● The task
Retype the data below exactly, starting at the line that contains "Open the Profil" and continuing through the end of the data, with that first line included.

[A series of data]
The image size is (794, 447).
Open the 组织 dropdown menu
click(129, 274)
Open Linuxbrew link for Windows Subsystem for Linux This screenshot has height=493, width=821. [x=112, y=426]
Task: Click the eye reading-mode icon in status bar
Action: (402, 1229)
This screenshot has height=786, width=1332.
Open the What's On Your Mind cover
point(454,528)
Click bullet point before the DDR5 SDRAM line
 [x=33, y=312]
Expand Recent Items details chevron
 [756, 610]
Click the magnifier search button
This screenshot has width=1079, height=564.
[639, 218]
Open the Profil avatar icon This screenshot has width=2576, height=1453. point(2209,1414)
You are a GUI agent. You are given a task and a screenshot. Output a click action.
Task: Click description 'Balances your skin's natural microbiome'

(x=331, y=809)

● Answer to this exercise
Open the Profil avatar icon This screenshot has width=2576, height=1453. point(2209,1414)
You are a GUI agent. You are given a task and a screenshot. Output a click action.
Task: Click description 'Balances your skin's natural microbiome'

(x=331, y=809)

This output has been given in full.